Detailed Description

Exemplary embodiments of the present disclosure are described below with reference to the accompanying drawings, in which various details of the embodiments of the disclosure are included to assist understanding, and which are to be considered as merely exemplary. Accordingly, those of ordinary skill in the art will recognize that various changes and modifications of the embodiments described herein can be made without departing from the scope and spirit of the present disclosure. Also, descriptions of well-known functions and constructions are omitted in the following description for clarity and conciseness.

With the development of internet technology, the demand of data centers is increasing in recent years, and a large number of servers in the data centers generate a large amount of heat when operating, so that the data centers need to be cooled. In the cooling process, in order to achieve the green and energy-saving effect of the data center, water is mostly adopted as the refrigerating system secondary refrigerant in the related technology. Fig. 1 shows a schematic flow chart of refrigeration with water provided by an embodiment of the present disclosure.

As shown in fig. 1, an Operation Control Unit (OCU) cooling scheme of a data center is composed of a cooling tower 1, a water chilling Unit 3, a water pump 4 and a terminal heat exchanger of an air conditioner terminal 5, and a shut-off valve 2 can Control water flow. The principle of the system can be understood as that water resources (for example, 15 ℃) with certain water temperature in the system exchange heat with an indoor heat source through a terminal heat exchanger of an air conditioner terminal 5 to obtain water resources (for example, 21 ℃) bearing indoor heat, and the water resources at 21 ℃ are output to the water chilling unit 3 through the main water pump 6. The water chilling unit 3 obtains a water resource at a specified temperature (for example, 39 ℃) through treatment, the refrigeration cycle finally carries out heat exchange on the water resource at the temperature of 39 ℃ and the outdoor temperature through the cooling tower 1, and the heat after the heat exchange is dissipated to the atmospheric environment to obtain the water resource at the temperature of 33 ℃ for example. The cooling water pump 7 outputs the water resource with the temperature of 33 ℃ to the water chilling unit 3, and the temperature of the water resource is reduced to 15 ℃ again through the water chilling unit 3, so that the circulation is realized.

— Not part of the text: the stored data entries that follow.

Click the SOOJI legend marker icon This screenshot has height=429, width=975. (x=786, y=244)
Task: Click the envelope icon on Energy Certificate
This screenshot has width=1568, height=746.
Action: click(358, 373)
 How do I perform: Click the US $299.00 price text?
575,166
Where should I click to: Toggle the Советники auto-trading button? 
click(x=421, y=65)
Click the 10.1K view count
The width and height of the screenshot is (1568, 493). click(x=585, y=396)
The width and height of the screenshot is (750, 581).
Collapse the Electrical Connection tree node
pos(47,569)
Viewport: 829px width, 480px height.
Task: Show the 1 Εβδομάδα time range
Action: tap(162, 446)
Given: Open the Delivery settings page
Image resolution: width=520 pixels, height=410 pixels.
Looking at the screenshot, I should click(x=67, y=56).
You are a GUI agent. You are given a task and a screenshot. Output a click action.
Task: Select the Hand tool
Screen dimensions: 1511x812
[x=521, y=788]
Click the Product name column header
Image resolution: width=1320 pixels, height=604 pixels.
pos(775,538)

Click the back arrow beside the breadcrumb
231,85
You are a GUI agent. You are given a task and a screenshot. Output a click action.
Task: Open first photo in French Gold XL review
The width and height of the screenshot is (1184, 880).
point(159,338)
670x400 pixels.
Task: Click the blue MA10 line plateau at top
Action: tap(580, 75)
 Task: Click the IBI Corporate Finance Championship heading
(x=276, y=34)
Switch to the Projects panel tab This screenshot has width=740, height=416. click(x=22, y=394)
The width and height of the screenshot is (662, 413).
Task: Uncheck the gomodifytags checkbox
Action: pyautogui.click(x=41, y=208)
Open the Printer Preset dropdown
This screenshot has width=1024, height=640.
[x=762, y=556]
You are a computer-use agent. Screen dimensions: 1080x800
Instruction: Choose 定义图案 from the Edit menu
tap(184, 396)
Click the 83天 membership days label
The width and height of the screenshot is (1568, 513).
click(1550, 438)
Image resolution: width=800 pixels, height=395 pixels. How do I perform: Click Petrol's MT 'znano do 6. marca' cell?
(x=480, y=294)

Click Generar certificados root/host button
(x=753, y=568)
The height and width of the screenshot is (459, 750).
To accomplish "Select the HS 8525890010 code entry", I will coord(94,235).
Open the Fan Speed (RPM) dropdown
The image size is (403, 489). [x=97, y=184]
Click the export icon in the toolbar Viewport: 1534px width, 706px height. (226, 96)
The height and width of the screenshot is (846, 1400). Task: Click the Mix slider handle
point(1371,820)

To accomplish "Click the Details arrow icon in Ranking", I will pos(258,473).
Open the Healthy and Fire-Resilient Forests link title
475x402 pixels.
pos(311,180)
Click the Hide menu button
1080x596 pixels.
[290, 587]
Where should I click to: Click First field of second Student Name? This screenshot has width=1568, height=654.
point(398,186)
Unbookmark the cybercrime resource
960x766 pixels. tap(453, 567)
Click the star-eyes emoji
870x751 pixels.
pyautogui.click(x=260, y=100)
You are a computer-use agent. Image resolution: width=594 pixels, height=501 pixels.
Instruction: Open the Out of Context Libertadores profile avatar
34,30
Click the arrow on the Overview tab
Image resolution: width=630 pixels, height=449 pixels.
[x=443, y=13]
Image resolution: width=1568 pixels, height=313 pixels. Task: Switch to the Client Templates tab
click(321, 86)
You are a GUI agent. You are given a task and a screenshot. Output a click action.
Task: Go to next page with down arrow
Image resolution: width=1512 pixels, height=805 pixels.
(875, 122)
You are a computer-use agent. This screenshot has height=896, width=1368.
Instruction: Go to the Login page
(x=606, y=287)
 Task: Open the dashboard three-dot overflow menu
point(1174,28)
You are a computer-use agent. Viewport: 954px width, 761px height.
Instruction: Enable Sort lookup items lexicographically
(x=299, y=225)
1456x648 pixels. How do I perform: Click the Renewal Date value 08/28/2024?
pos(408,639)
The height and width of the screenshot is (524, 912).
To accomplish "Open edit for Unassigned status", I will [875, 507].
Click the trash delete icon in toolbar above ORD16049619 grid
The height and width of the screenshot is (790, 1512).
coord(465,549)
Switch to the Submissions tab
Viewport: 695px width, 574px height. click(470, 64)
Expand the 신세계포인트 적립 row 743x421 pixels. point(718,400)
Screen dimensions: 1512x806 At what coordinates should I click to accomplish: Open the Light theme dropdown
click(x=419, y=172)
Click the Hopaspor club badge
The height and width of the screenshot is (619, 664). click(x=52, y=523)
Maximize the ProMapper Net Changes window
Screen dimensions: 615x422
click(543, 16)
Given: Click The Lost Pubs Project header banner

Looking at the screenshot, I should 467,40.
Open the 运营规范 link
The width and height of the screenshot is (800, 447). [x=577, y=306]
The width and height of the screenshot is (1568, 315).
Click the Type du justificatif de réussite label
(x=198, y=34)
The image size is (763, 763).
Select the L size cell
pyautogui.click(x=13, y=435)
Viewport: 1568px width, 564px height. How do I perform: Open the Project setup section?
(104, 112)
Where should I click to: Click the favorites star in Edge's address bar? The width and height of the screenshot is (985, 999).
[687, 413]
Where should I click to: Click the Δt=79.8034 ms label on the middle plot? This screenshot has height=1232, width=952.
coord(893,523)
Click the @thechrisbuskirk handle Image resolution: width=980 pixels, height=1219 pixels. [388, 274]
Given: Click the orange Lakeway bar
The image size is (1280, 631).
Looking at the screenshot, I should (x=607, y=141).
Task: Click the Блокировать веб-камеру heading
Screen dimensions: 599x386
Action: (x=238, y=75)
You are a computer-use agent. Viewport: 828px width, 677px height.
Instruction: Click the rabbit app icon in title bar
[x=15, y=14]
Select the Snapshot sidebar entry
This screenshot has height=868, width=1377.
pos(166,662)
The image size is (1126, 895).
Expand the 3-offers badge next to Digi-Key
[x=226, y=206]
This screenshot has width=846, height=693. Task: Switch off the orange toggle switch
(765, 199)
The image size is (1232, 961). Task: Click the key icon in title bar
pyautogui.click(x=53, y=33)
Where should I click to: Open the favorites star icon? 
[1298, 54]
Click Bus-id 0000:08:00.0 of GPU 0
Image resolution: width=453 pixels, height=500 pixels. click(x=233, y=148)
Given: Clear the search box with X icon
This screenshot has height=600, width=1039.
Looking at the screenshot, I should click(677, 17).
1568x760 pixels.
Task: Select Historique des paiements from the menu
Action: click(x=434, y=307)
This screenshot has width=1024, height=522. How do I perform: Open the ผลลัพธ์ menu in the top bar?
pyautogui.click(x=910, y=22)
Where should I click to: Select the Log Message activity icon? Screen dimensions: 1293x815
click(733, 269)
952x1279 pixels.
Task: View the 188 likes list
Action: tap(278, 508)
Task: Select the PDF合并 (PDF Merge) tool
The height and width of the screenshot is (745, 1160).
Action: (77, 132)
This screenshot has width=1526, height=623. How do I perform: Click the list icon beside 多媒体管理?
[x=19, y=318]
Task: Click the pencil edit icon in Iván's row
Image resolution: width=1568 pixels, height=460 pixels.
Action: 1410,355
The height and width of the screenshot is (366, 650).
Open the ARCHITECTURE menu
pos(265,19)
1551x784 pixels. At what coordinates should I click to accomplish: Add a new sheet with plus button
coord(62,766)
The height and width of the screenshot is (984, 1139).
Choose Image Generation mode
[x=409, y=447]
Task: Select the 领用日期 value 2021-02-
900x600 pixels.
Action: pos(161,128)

However, if water is used as the refrigerant of the refrigeration system, the cooling capacity per unit volume is limited, the power consumption of the system is large, and the outdoor cooling tower 1 of the system adopts evaporation heat exchange and consumes large amount of water, so that certain environmental protection problems exist.

In view of the above technical problems, the present disclosure provides a refrigeration system using carbon dioxide (CO2) as a refrigerant. The heat insulation phase change circulation is utilized to reduce the water consumption and energy consumption of the data center, indoor refrigeration is realized through the conversion of the CO2 state, and the CO2 is used as a natural object and cannot affect the environment. Particularly, the problems of high energy consumption and large water consumption resources of a refrigeration system adopting water as the secondary refrigerant are solved for the data center adopting water as the secondary refrigerant.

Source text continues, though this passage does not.